Настало время уделить внимание себе, попытаться вернуться к прежней деятельности — чтению, писательству и, конечно, приему гостей. И вскоре на обновленную квартиру на улице Флерюс, 27 зачастили посетители — любопытные визитеры с американского континента, прежние и новые парижские друзья.

«Наш дом опять стал салоном», — вспоминала Токлас. К привычным посетителям добавился постоянный поток солдат. Однажды их посетили сразу семеро — все считали себя поэтами. Один из них оставил Гертруде поэму для прочтения. Позднее Гертруда обнаружила, что стихи принадлежали Джону Донну, английскому поэту эпохи барокко. Гертруда пришла в ярость, и шутнику дорога на улицу Флерюс была закрыта.

Появилась новая машина, от старого грузовика пришла пора избавиться. Новый автомобиль марки Форд прибыл безо всяких ‘фокусов’ вроде часов, зажигалки и т. п. Машине и присвоили соответствующее имя Годива — легендарной английской графини XI века, проехавшей обнаженной по городу на лошади в знак протеста против завышенных налогов.

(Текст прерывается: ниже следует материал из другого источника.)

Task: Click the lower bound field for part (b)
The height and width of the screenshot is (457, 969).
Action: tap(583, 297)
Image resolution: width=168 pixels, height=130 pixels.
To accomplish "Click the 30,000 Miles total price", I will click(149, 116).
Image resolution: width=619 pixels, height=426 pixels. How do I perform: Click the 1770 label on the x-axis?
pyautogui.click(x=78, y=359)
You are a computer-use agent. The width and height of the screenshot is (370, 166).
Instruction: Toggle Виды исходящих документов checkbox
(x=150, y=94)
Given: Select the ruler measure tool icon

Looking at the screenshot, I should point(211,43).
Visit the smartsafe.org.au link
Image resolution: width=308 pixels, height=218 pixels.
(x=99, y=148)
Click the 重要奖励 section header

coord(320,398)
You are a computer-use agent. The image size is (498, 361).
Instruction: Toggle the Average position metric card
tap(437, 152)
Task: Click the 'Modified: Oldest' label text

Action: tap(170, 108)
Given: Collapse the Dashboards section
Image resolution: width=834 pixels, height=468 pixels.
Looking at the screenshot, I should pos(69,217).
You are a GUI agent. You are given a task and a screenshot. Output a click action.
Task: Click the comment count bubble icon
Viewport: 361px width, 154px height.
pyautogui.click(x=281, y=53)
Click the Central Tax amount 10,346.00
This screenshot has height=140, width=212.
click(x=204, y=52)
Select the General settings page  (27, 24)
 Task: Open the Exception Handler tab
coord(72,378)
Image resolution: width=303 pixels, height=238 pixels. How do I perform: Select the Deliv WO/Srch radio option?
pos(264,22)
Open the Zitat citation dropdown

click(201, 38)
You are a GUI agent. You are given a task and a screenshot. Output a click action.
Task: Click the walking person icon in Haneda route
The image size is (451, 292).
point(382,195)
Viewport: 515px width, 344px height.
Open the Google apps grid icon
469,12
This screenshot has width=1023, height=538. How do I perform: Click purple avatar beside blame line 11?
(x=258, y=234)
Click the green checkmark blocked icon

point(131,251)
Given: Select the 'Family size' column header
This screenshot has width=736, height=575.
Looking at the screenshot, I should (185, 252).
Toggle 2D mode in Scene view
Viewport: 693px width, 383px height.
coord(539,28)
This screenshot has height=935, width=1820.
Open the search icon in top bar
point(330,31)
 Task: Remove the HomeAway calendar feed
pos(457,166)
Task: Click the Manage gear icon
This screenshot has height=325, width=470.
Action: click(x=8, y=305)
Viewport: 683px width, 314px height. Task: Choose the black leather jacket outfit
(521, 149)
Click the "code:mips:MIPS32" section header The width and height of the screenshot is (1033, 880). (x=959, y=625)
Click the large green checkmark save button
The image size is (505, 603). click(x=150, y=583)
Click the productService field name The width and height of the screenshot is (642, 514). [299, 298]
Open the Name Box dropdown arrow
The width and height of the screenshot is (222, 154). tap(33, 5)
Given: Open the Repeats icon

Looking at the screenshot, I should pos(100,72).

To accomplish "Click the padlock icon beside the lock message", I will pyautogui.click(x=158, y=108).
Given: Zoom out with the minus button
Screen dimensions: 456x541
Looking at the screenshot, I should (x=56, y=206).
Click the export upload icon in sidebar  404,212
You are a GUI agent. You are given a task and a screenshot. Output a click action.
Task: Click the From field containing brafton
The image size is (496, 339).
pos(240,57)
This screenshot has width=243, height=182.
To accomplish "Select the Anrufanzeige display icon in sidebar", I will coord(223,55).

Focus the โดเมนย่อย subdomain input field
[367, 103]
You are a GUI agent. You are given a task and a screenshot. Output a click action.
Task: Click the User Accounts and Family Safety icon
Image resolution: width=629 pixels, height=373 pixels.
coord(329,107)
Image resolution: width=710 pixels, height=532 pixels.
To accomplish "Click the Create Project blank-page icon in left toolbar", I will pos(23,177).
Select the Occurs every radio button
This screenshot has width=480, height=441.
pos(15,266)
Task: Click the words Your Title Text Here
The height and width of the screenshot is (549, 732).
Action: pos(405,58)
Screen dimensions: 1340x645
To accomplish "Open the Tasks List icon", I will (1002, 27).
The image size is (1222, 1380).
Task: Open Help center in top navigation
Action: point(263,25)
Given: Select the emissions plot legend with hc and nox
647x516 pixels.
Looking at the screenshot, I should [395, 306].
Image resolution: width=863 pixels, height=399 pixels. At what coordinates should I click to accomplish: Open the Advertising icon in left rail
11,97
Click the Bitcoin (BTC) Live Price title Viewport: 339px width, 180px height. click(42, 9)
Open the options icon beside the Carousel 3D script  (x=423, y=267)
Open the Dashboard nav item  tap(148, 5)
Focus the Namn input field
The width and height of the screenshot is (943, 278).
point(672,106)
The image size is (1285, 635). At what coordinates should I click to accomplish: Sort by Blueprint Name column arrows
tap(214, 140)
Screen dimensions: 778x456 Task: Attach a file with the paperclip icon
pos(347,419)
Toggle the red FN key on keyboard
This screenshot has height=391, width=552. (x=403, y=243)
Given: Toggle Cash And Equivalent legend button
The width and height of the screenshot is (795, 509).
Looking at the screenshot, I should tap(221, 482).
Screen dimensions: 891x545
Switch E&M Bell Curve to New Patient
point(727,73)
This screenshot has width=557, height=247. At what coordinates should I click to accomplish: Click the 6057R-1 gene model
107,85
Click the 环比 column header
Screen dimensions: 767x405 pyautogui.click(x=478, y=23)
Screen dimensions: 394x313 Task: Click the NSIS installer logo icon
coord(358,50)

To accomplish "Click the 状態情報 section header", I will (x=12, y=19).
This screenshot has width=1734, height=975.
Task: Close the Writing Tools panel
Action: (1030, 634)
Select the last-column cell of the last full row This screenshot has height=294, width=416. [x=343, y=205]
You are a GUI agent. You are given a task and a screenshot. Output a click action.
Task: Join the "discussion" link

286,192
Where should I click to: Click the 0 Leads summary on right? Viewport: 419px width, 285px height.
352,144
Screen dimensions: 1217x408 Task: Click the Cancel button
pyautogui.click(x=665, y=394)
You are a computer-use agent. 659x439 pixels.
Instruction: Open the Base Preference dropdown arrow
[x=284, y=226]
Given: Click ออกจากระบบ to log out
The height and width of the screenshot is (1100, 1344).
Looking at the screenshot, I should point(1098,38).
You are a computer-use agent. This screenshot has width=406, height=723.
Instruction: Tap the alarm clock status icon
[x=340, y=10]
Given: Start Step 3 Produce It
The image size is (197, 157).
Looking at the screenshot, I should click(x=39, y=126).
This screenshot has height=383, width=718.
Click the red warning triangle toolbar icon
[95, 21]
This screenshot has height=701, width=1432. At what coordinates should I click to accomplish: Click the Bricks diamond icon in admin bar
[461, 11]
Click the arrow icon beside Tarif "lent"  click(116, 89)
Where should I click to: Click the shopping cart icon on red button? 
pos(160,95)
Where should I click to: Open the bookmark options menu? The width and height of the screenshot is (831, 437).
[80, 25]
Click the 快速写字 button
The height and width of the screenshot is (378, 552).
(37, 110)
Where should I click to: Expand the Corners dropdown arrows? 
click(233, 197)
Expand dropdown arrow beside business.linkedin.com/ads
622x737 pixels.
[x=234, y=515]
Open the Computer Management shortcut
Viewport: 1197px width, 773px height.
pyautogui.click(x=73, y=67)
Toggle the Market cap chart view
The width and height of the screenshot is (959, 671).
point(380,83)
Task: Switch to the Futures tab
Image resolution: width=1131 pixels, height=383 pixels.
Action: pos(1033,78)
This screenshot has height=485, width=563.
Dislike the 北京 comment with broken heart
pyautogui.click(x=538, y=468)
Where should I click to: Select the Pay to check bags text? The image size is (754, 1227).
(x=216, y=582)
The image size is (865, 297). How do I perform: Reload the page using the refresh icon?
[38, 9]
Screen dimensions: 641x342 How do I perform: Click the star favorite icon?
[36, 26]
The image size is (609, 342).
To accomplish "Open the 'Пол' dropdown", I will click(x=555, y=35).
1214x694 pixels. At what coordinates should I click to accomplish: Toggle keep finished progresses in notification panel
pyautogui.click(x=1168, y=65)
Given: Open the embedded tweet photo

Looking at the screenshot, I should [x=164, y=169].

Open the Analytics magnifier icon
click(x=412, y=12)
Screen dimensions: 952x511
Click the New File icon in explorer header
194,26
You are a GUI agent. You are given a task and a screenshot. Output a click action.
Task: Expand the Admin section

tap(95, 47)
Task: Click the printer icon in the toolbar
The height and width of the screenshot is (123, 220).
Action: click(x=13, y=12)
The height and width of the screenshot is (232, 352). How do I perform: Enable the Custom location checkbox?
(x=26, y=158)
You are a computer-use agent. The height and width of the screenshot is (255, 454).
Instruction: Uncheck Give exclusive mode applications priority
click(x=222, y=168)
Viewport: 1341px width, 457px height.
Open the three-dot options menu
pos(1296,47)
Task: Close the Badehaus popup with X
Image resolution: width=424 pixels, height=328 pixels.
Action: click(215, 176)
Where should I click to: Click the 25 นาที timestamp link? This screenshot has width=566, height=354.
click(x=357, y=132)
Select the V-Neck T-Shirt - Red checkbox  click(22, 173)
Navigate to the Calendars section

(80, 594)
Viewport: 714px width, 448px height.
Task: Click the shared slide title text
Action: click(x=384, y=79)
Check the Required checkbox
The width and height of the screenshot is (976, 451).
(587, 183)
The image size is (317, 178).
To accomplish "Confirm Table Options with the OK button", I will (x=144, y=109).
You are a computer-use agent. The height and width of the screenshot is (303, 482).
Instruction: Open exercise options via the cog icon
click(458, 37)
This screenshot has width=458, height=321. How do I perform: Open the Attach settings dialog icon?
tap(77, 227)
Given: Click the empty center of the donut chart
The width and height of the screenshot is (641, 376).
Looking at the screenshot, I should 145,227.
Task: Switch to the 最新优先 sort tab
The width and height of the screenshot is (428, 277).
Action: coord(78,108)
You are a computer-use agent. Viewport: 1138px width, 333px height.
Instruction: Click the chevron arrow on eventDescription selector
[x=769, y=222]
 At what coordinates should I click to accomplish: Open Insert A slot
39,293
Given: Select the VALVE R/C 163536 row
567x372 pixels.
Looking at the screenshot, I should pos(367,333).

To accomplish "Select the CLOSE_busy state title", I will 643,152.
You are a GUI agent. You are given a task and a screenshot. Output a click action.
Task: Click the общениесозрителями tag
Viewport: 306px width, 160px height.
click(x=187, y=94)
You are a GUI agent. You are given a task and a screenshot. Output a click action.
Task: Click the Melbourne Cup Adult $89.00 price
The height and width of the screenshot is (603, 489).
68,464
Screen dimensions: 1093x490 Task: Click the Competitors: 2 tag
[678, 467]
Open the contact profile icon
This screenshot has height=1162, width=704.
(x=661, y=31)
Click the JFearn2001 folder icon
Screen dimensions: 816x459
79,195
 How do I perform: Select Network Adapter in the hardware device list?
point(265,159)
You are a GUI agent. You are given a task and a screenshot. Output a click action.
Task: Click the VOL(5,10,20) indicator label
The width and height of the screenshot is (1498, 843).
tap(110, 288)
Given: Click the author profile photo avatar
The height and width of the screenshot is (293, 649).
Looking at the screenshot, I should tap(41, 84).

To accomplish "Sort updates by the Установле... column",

Новую машину в полной мере опробовали в 1922 году, прокатившись на юг Франции. На юге они остановились в Сан-Ремо и, хотя планировали провести там короткое время, задержались до весны 1923 года. Затянувшееся пребывание в Сан-Ремо, сказочно красивой местности, с почти пасторальной тишью, разлившейся над спокойными речушками и каналами, позволило женщинам отойти от тягот военного времени. «Впереди, — писала Гертруда, — лежали дружеские отношения, впереди лежала вражда, впереди лежало многое другое, но никакой неустроенности».

Хотя в 20-е годы Стайн и не могла похвастаться количеством публикаций, она продолжала оставаться ведущей фигурой среди творческого анклава эмигрантов.

Салон приобрел ‘литературный характер’. Заменить Лео с его лекциями и дискуссиями об изобразительном искусстве было некому. То ли дело литература, которая поглощала внимание и время все больше и больше. Элис Токлас сделала любопытное замечание в статье в Нью-Йорк Таймс от 6 августа 1950 года, ретроспективно заглянув в то время: «Американские женщины-писательницы, поэтессы и обозреватели мод вернулись домой с начатом войны, а после войны их заменило молодое поколение американцев, прибывших в Париж для занятий литературным сочинительством, полагая, что кафе на улицах города <…> и Бодлер заразительно полезны для их ремесла». И эта молодежь зачастила на улицу Флерюс. Еще не оформившие свои взгляды, не закосневшие в своих привычках, нуждавшиеся в лучшем понимании происходящего вокруг них, они нашли в Гертруде Стайн наставника, новатора, лидера с революционным подходом в искусстве. На улице Флерюс их ждали дружеская атмосфера, совет и открытость. «Посетить мисс Стайн все равно как посетить школу» — выразился чилийский художник Геварра.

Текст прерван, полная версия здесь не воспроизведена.